Para dar respuesta a la desocupación que crece se crearon los “jornales solidarios”: un sistema de trabajo temporal durante los próximos seis meses para personas de entre 18 y 65 años que estén desocupadas. Son apenas 15 mil puestos de trabajo para todo el país; en el primer día se inscribieron 200 mil personas. La selección se hizo por sorteo esta semana, con distinta cantidad de cupos según el departamento; en Canelones se inscribieron 37 mil para 2261 cupos.
A la falta de oportunidades laborales y de movilidad social se agrega el desmantelamiento de programas sociales en territorio y del sistema nacional de cuidados.
“Una carencia de ingresos hoy podrían traducirse en problemas de inclusión como el abandono del sistema educativo.
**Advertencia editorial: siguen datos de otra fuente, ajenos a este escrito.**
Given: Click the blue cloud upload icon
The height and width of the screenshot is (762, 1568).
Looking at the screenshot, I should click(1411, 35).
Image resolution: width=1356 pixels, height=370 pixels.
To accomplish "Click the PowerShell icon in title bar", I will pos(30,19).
Durante las crisis hay que actuar enérgicamente redistribuyendo, compensando especialmente la pérdida de los sectores de menores ingresos, porque los efectos van a ser en los ingresos pero también en otras dimensiones de bienestar más estructural”, advirtió la economista Vigorito en M24.
A quince meses de pandemia, las horas se reparten entre estar en loop teletrabajando, recibir mensajes de amigxs en cuarentena preventiva o hisopados positivos, saber del hambre por el que pasan trabajadorxs de las economías populares, la incertidumbre de llegar a fin de mes con una canasta o un plan, los cálculos angustiantes de las que organizan una olla para no dejar sin uno de los 22 mil platos que se entregan por día en todo el país y la notificación del turno para vacunarse.
Ante la “libertad responsable” como un pase libre hacia el sálvese quien pueda y como pueda, respondemos con más iniciativas solidarias, reencontrándonos en la virtualidad o el espacio público, haciendo cuerpo social, trama y sostén.